Contact dermatitis

Patch testing with the textile dyes Disperse Orange 1 and Disperse Yellow 3 and some of their potential metabolites, and simultaneous reactions to para-amino compounds.

PMID 22624827


It is known that, in vitro, human skin bacteria are able to split disperse azo dyes into the corresponding aromatic amines, some of which are sensitizers in the local lymph node assay. We hypothesize that the molecules of disperse dyes migrate onto the skin while garments are worn, and are metabolized and degraded by commensal skin bacteria. These molecules penetrate the skin and induce sensitization. To evaluate the elicitation capacities of the possible azo-degradation products of the selected azo disperse dyes in patients allergic to them and to compare it with the elicitation capacities of other para-compounds.

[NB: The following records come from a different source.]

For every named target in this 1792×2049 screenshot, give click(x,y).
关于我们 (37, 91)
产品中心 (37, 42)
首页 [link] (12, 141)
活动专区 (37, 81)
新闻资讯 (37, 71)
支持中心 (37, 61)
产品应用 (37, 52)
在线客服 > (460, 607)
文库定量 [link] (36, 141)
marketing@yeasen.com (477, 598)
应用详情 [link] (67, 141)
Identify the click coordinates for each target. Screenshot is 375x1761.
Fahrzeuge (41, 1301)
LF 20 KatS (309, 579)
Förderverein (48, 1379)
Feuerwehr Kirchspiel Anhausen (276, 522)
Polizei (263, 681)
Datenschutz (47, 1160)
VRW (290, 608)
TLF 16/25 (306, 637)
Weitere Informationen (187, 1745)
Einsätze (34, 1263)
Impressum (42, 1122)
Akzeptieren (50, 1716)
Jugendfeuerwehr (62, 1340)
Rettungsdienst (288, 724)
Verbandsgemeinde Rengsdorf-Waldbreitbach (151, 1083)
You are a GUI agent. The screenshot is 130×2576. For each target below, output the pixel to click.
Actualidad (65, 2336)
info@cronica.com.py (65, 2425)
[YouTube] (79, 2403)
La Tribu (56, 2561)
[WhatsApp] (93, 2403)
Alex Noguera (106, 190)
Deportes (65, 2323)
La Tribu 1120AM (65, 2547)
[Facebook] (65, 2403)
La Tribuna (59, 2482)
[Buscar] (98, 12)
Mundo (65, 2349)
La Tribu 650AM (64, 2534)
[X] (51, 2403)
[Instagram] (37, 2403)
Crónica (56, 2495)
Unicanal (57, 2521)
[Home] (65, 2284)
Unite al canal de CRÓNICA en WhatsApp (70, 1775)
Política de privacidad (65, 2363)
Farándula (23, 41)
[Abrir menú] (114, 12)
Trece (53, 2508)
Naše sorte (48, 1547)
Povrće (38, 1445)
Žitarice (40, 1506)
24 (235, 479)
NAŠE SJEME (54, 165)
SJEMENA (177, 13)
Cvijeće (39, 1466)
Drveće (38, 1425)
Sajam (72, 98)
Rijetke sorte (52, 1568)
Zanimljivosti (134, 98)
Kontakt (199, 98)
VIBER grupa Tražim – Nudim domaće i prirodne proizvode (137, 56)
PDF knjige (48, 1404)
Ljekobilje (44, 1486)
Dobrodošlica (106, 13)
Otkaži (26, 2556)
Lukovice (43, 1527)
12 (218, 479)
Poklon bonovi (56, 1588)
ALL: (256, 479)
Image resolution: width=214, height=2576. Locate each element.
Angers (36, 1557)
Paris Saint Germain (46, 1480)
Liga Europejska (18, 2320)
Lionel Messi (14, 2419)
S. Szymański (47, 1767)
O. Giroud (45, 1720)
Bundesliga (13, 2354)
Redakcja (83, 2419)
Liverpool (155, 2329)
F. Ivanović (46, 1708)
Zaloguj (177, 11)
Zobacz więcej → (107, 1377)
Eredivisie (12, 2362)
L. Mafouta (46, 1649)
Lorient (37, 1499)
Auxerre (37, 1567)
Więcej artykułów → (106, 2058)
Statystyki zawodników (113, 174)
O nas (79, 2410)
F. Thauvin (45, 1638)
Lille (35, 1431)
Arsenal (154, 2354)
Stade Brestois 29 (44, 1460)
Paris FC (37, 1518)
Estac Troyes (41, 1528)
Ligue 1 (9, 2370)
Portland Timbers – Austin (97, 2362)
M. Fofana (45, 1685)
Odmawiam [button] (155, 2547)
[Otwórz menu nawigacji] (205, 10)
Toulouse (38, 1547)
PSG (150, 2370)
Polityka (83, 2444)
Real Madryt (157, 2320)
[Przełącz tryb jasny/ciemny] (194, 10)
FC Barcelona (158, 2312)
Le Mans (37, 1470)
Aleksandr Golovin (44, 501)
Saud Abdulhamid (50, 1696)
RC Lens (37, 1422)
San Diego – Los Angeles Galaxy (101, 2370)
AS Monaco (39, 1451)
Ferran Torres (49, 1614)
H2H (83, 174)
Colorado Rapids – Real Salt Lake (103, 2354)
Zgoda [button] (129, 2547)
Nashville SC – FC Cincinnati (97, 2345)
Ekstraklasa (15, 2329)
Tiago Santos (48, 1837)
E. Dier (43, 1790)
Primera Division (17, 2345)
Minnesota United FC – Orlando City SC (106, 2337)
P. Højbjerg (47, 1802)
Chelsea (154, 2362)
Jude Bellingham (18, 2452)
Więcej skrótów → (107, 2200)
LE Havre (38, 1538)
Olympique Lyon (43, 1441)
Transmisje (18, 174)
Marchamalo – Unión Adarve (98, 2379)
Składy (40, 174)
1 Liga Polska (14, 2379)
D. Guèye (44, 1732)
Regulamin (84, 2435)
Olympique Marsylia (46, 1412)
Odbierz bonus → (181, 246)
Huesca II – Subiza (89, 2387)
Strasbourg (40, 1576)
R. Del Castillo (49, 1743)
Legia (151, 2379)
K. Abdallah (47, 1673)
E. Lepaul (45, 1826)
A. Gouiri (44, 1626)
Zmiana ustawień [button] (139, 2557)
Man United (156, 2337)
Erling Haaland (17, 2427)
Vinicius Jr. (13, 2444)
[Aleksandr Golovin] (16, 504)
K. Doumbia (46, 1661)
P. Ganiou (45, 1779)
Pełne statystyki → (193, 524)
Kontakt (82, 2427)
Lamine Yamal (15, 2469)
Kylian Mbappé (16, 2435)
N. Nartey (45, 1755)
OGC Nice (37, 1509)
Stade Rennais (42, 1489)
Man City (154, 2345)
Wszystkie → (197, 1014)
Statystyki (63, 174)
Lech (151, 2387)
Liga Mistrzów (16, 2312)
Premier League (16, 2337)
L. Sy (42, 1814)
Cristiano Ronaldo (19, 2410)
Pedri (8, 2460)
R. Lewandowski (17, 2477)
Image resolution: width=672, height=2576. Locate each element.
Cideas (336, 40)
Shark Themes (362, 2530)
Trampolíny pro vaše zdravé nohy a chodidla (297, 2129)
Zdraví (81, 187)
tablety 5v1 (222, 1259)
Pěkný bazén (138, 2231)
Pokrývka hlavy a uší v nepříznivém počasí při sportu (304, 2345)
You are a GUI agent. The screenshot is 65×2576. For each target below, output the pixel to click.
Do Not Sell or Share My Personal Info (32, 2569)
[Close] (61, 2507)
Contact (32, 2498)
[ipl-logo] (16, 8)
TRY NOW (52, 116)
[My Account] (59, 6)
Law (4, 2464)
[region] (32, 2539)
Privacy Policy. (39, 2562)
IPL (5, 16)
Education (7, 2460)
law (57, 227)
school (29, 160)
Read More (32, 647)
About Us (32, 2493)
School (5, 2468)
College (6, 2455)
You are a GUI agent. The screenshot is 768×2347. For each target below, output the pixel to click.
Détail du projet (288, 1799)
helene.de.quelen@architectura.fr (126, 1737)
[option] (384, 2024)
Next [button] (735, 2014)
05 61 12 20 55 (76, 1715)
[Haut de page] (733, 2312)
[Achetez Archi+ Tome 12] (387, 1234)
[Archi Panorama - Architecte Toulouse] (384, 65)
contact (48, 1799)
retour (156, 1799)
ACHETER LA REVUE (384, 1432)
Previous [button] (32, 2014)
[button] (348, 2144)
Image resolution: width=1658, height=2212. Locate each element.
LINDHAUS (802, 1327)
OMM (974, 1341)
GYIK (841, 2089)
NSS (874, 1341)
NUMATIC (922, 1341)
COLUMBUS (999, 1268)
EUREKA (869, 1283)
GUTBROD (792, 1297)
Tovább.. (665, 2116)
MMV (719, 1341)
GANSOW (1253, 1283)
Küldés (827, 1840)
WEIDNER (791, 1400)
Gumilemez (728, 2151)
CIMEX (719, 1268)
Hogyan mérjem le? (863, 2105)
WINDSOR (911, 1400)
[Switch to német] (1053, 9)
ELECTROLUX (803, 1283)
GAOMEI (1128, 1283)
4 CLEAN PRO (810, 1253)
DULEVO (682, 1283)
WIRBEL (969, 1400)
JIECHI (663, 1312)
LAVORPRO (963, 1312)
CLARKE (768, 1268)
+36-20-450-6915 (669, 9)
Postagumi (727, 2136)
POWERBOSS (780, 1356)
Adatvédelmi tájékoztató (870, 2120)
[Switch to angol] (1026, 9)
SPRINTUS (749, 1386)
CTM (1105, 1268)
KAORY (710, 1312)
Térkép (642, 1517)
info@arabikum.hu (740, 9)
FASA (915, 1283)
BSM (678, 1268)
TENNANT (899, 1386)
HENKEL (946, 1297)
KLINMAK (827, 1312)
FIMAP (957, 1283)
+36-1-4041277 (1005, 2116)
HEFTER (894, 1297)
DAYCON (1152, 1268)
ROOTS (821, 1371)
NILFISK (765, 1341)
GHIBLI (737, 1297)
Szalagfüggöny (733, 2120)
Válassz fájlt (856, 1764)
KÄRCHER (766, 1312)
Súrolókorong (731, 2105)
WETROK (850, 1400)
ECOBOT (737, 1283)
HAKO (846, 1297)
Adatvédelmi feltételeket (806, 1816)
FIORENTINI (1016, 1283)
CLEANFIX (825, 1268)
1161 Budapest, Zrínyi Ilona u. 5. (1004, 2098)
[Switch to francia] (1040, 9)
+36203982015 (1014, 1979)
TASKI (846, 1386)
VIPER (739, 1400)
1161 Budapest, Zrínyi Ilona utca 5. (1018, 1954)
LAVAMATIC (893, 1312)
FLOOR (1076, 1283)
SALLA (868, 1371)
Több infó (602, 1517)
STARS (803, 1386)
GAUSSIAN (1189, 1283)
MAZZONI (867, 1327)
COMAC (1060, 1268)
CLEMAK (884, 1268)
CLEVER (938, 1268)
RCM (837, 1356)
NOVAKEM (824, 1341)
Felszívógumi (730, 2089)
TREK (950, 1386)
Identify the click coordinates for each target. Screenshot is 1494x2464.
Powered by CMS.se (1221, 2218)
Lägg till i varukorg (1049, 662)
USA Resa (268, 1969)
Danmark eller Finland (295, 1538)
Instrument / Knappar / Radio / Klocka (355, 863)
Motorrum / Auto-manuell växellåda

Ten patients allergic to Disperse Yellow 3 (DY3) and/or Disperse Orange 1 (DO1) were patch tested with a dilution series of the purified dyes 4-nitroaniline and p-aminodiphenylamine in concentrations equimolar to those of purified DO1 in the dilution series, as well as 4-aminoacetanilide and 2-amino-p-cresol in concentrations equimolar to those of purified DY3 in the dilution series. Results. Three patterns of patch test reactions could be seen. The 6 patients who were positive to DO1 and DY3 also reacted to p-aminodiphenylamine and 2-amino-p-cresol. Two patients were positive to DO1 only, and both reacted to p-aminodiphenylamine, but to neither 4-aminoacetanilide or 2-amino-p-cresol. Two patients did not react to DO1 or DY3 on this occasion. We show that it is possible that the major sensitizers in contact allergy to DO1 and DY3 are their metabolites, p-aminodiphenylamine and 2-amino-p-cresol, respectively, which might be formed by the azoreductase pathway of skin bacteria.